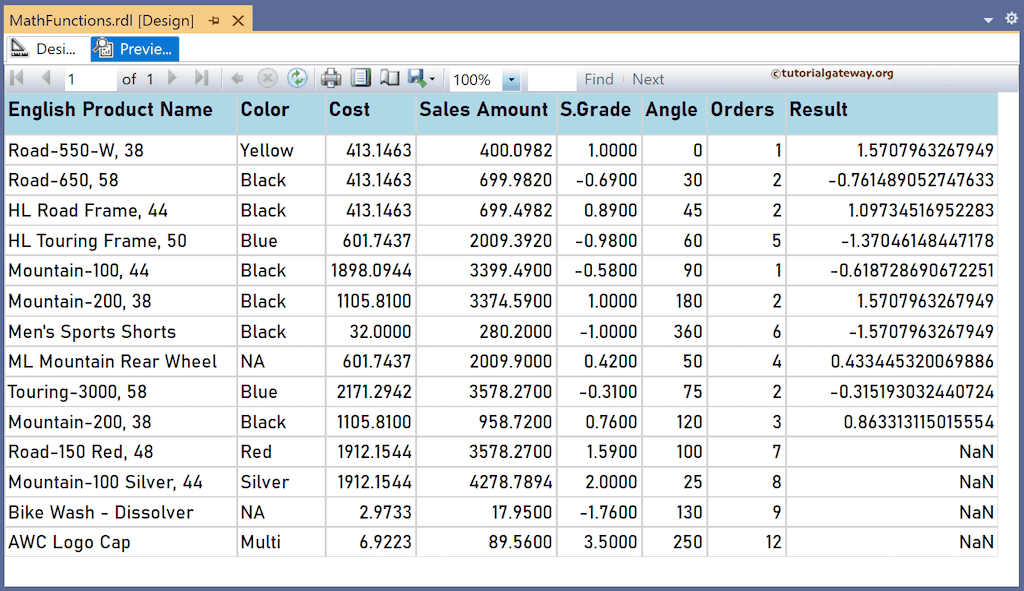Go to the first page of the report

tap(18, 78)
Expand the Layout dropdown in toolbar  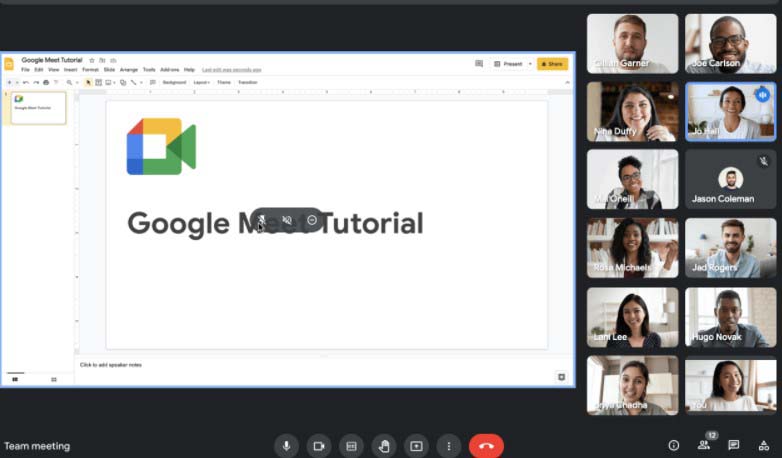click(201, 82)
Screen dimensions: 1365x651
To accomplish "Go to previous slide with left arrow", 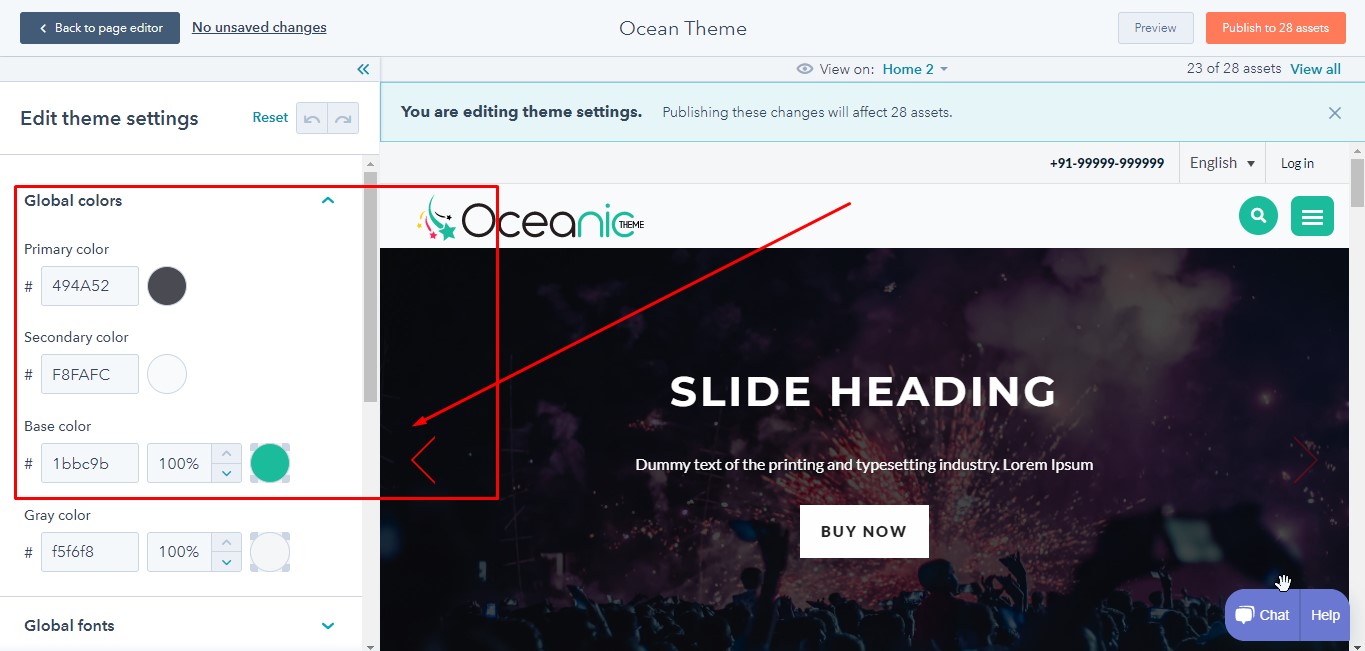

--*--

EXERCISE DESCRIPTION. Pictures are skipped here. Print exactly, and only, the lines from the one holding "Screen dimensions: 1365x651" through the final line of the material above, both ends included.

WRITTEN SOLUTION.
Screen dimensions: 1365x651
To accomplish "Go to previous slide with left arrow", 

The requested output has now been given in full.